During the last year of her life, much of it spent in the same hospital that had treated Abba Kovner and Amos, Zvia wrote a highly autobiographical novel. A lyrical meditation on the meaning of her life, the novel, largely cast in the form of letters, recounts the twin narratives of her beginning and her ending. The powerful figures of her father, husband and Dutch lover stitched these narratives into a seamless and spellbinding whole. When published in Israel, a year after her death, Binsoa ha-Aron (When the Ark Set Forth) became an instant best-seller. Favorable reviews abounded. Israelis were not put off by the title, redolent with religious associations. Like the Tabernacle’s ark in the wilderness which bore the shards of the shattered tablets as well as the unbroken tablets, Zvia’s ark gathered up the fragments of their tortured life. At the Seminary and her synagogue in Great Neck, she found comfort in Judaism.
Nietzsche ends The Birth of Tragedy with the summary comment: “How much did these people (the Greeks) have to suffer to be able to become so beautiful!” The same could be said of Zvia Ginor, with her final book an everlasting triumph of spirit over agony. No matter how wracked her body or distended her fingers, she embraced life in the face of death. Purposefulness vanquished the prospect of nothingness.
I offer this testimonial as a commentary on the deeper significance of this week’s parashah, where we meet the strange ritual of the red heifer. Slaughtered and consumed by fire outside the camp, its ashes were mixed with “cedar wood, hyssop and crimson stuff” to become a liquid of purgation, stored outside the camp, to cleanse those who came in contact with a corpse. Its potency seemed to correlate to the rareness of an unblemished red heifer in nature; it had the power to purify one from the most virulent source of impurity known to the Torah. Upon death, human beings, the pinnacle of God’s creation, unleashed the most intense form of ritual contamination. Yet, paradoxically, the potion intended to cleanse those touched by death defiled those involved in its preparation and administration. What brought release to some, imposed confinement on others, to be sure, not for seven days as in the case of death, but at least for one. Professor Milgrom in his JPS commentary to Numbers accounts for the paradox in terms of transfer- the lustration cleansed by absorbing the impurity. Like all detergents, this one, too, took up the properties it was designed to remove. Hence all who handled it were contaminated by it (p. 439).

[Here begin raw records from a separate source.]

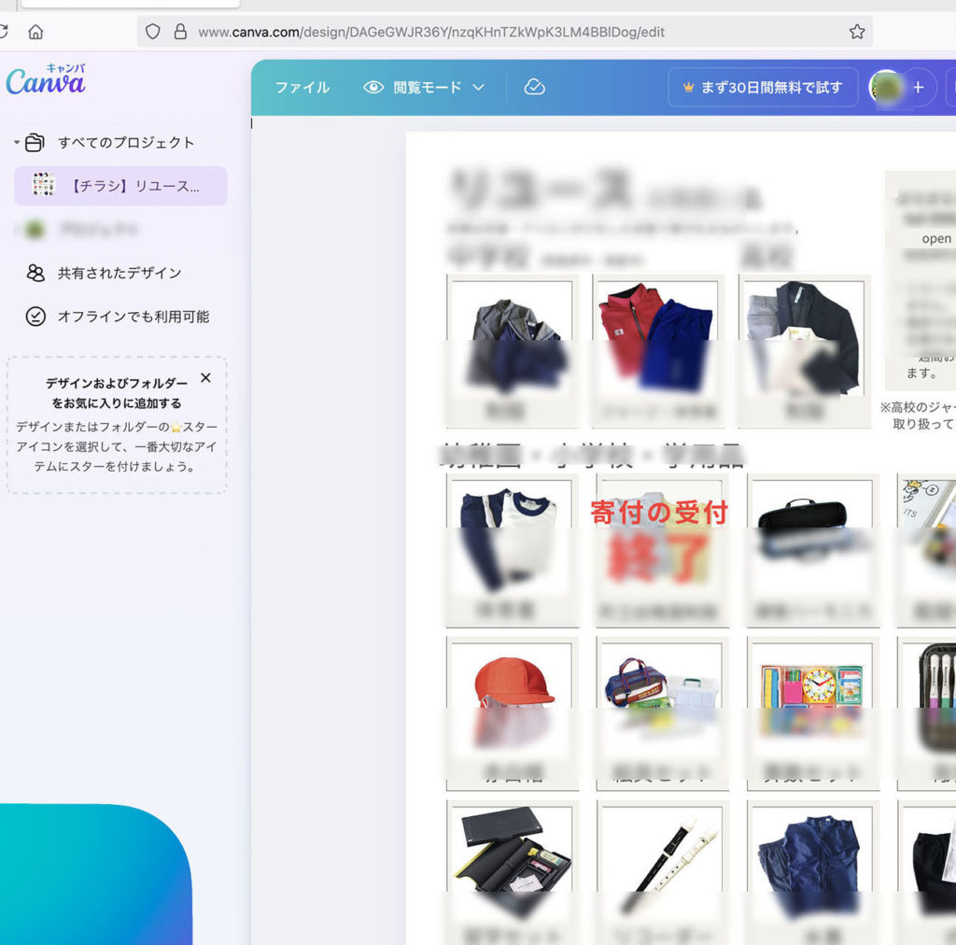The width and height of the screenshot is (956, 945).
Task: Open the 閲覧モード dropdown
Action: [x=426, y=87]
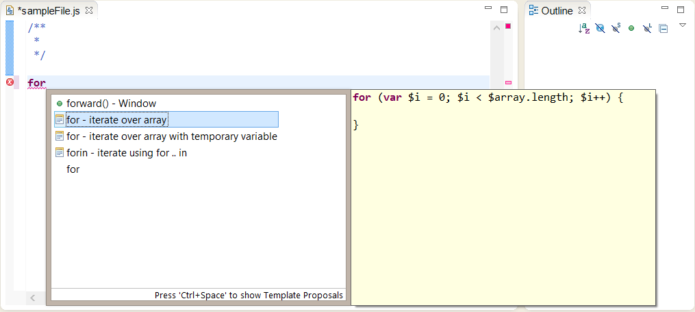Toggle the Hide Fields filter in Outline

coord(600,29)
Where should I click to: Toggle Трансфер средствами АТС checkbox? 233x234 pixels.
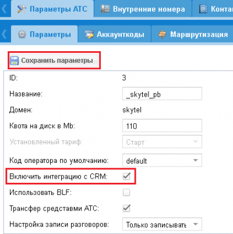(126, 208)
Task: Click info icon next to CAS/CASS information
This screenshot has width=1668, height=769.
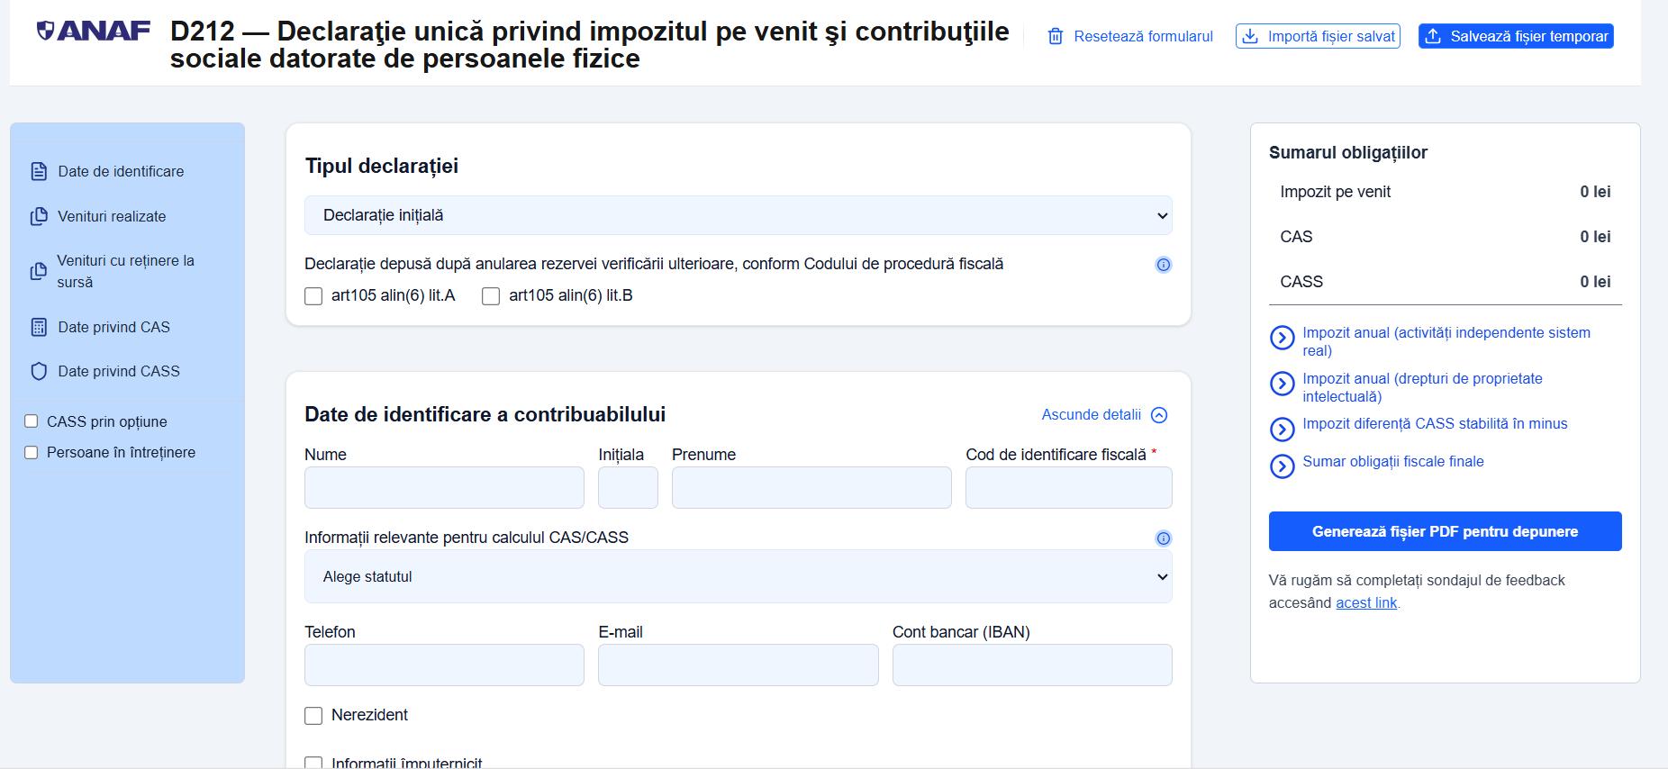Action: click(1164, 538)
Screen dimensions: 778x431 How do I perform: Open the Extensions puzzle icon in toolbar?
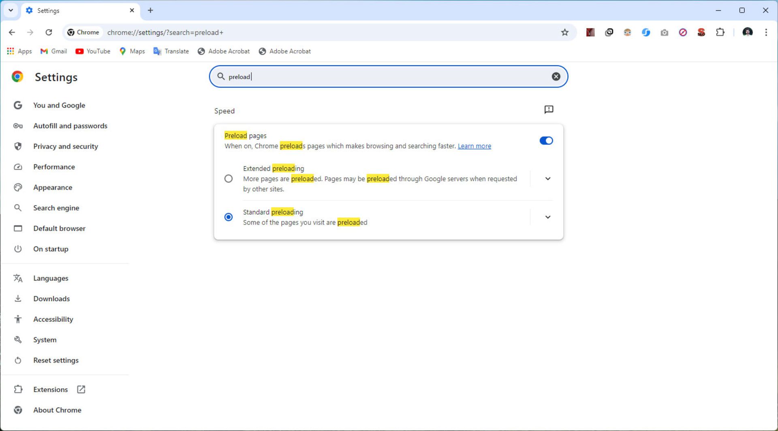click(x=720, y=32)
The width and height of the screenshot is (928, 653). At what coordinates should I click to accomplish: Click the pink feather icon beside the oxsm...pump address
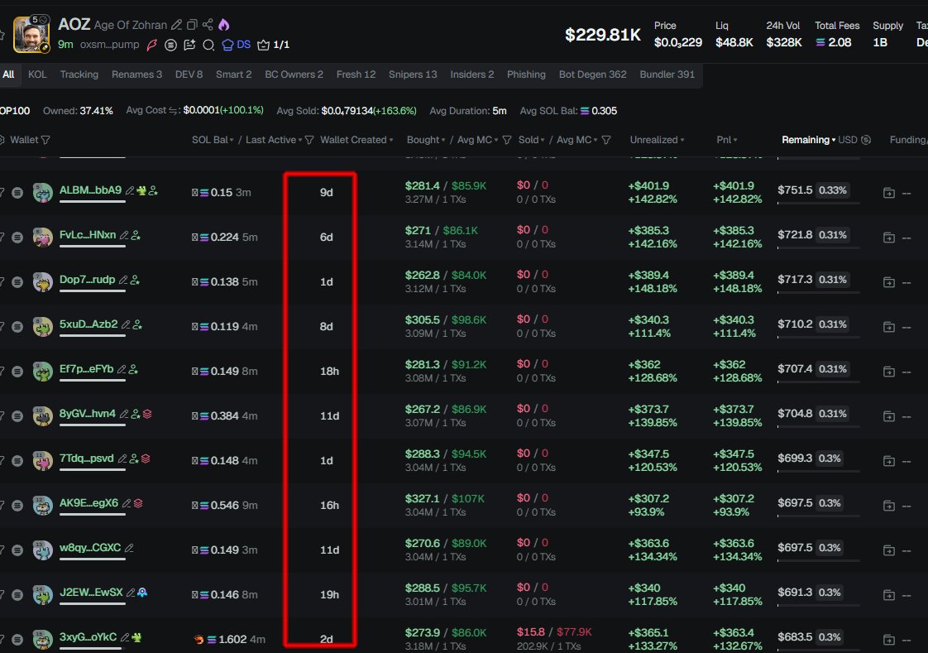coord(151,45)
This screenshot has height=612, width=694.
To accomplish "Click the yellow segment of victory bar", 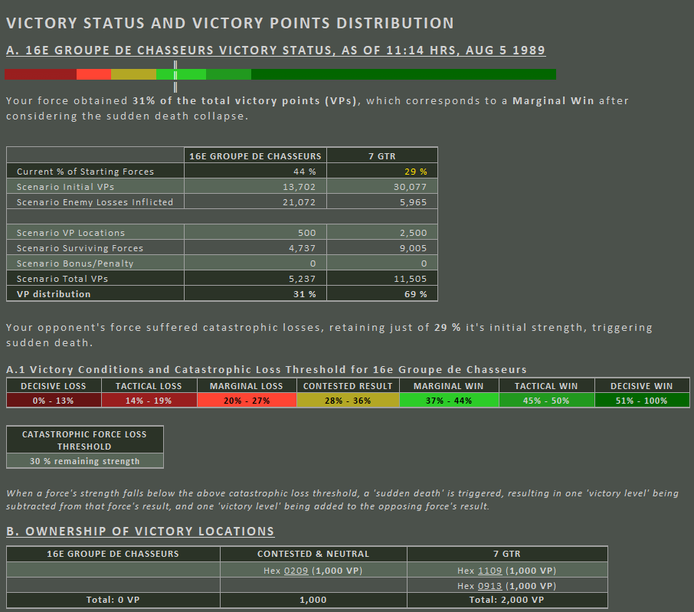I will (x=133, y=74).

I prefer, however, to understand the dynamic of the ritual symbolically. To alleviate impurity, one must become impure. To rescue a child thrashing about in the water, we must be prepared to get wet. It is hard to comfort mourners until we have experienced death ourselves firsthand. Children whose parents are alive don’t belong in a yizkor service. Only the tribulations of living can forge a philosophy of life and a sense of our shared fate.
Moses suffered from a speech impediment and Homer from blindness, Mendelssohn, from a hunched back and Beethoven from deafness. To transcend death we need to die a little. How often has human illness given rise to outbursts of superhuman achievement from Franz Rosenzweig to Stephen Hawking and Zvia Ginor! As impurity once had the ritual power to banish impurity, so does suffering bear the psychic power to diminish suffering. That is Zvia’s enduring legacy. She earned her place in the pantheon of JTS with the writing of a single book.